Functional characterization of single-chain factor X from rat liver

14C-Labeled single-chain factor X prepared by vitamin K-dependent carboxylation in vitro was partially purified by adsorption to BaSO 4 and chromatography on DEAE-Sephacel. Known activators of factor X were analyzed for their effect on the single-chain molecule. 14C-Labeled factor X antigens were recovered immunochemically from incubation mixtures and characterized by sodium dodecyl sulfate-polyacrylamide gel electrophoresis. Incubation with trypsin resulted in the generation of factor Xa clotting activity, and the 14C-labeled product migrated after reduction with an apparent molecular weight of 22,500 ± 1500 (mean ± 1 SD). The light chain produced by factor Xa was similar to that produced by trypsin ( M r 24,500 ± 1500; mean ± 1 SD). Incubation of single-chain factor X with factor VII and thromboplastin, factor IXa, or the factor X activating enzyme from Russell's viper venom gave a reducible product with a light chain of higher apparent molecular weight ( M r 37,000–38,000). Incubation with factor VII and thromboplastin also resulted in the generation of factor Xa clotting activity.
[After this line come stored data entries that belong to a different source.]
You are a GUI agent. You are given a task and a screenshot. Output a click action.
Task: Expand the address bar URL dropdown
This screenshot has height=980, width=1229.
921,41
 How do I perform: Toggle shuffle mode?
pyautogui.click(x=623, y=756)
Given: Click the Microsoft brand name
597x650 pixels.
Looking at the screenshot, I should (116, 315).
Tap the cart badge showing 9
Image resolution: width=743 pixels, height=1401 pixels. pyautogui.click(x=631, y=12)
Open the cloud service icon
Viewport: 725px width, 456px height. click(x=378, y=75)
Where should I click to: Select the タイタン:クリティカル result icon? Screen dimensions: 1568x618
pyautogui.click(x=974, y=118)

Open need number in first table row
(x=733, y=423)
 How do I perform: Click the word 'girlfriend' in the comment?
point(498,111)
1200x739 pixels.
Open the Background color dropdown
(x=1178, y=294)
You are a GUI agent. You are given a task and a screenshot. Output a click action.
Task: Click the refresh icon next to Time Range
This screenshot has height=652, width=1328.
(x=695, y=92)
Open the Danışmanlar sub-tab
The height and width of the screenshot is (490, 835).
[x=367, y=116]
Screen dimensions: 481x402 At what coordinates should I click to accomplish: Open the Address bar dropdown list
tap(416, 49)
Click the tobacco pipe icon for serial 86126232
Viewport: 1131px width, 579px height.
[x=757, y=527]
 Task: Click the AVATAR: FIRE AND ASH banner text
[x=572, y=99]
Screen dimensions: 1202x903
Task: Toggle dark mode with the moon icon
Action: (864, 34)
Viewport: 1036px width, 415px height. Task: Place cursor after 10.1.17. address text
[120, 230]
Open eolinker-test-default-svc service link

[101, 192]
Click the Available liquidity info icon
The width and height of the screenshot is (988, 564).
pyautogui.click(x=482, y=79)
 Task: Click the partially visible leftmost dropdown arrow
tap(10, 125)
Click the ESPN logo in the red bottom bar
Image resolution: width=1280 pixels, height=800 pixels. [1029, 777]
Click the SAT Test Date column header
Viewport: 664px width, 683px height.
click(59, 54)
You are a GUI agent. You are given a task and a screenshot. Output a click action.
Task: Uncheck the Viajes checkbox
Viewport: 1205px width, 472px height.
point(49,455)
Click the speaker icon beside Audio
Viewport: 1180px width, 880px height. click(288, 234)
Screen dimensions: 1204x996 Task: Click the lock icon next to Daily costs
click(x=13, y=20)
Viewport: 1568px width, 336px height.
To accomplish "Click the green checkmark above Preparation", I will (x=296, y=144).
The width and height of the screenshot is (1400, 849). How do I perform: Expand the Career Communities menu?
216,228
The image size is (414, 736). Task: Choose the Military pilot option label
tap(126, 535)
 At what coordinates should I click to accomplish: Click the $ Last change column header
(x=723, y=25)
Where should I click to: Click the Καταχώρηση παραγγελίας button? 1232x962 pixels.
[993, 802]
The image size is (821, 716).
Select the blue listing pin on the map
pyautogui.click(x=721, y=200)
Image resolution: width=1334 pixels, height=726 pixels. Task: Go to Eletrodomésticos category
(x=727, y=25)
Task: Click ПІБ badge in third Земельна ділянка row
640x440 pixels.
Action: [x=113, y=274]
Incubation of single-chain factor X with platelets resulted in the binding of about 20% of the 14C. The bound 14C-labeled factor X antigen released by freezing and thawing in the presence of EDTA was reduced to give a 14C-labeled polypeptide with M r 31,000. Walker 256 tumor cells bound about 30% of the 14C. The bound material, after reduction, gave a 14C-labeled polypeptide with M r 23,000.